__TASK TO COMPLETE__. The expected answer is the set of lines in the data below between the line holding "Deutsch (66, 1200)" and the line holding "Entreprise (17, 1782)", inclusive, written out exactly.

__EXTRACTED INFORMATION__.
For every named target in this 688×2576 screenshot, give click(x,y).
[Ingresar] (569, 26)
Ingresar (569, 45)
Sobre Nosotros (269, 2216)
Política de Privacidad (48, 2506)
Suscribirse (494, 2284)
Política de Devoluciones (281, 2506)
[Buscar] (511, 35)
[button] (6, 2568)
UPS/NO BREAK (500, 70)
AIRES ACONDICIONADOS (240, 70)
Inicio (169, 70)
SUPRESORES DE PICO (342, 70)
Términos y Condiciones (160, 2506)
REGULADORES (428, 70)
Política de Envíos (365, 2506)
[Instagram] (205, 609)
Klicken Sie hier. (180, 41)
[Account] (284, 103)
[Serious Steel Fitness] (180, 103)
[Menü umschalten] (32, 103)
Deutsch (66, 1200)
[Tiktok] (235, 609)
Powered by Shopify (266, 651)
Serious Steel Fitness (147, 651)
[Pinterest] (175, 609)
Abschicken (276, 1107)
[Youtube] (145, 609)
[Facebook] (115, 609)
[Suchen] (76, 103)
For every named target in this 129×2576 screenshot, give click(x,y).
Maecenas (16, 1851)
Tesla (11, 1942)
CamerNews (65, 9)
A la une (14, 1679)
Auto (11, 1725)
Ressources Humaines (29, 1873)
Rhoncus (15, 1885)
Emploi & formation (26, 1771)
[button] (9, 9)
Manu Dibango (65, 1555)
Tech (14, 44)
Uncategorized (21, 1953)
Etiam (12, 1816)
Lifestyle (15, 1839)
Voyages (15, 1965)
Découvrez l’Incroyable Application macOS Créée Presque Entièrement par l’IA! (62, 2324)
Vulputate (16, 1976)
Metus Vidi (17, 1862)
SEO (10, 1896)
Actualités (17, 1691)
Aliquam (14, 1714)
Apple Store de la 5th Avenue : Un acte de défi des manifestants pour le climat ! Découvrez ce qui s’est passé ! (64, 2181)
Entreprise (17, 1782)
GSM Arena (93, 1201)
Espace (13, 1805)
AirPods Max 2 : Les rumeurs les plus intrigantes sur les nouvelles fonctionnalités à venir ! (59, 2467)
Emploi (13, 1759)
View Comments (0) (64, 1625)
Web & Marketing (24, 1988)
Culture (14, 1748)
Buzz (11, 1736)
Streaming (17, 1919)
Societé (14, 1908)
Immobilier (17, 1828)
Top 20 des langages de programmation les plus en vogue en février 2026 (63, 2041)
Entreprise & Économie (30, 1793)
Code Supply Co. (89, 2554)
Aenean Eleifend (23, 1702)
* * *
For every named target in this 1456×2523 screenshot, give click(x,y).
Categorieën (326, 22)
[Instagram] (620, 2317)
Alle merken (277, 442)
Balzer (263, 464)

__EXPECTED ANSWER__.
Deutsch (66, 1200)
[Tiktok] (235, 609)
Powered by Shopify (266, 651)
Serious Steel Fitness (147, 651)
[Pinterest] (175, 609)
Abschicken (276, 1107)
[Youtube] (145, 609)
[Facebook] (115, 609)
[Suchen] (76, 103)
For every named target in this 129×2576 screenshot, give click(x,y).
Maecenas (16, 1851)
Tesla (11, 1942)
CamerNews (65, 9)
A la une (14, 1679)
Auto (11, 1725)
Ressources Humaines (29, 1873)
Rhoncus (15, 1885)
Emploi & formation (26, 1771)
[button] (9, 9)
Manu Dibango (65, 1555)
Tech (14, 44)
Uncategorized (21, 1953)
Etiam (12, 1816)
Lifestyle (15, 1839)
Voyages (15, 1965)
Découvrez l’Incroyable Application macOS Créée Presque Entièrement par l’IA! (62, 2324)
Vulputate (16, 1976)
Metus Vidi (17, 1862)
SEO (10, 1896)
Actualités (17, 1691)
Aliquam (14, 1714)
Apple Store de la 5th Avenue : Un acte de défi des manifestants pour le climat ! Découvrez ce qui s’est passé ! (64, 2181)
Entreprise (17, 1782)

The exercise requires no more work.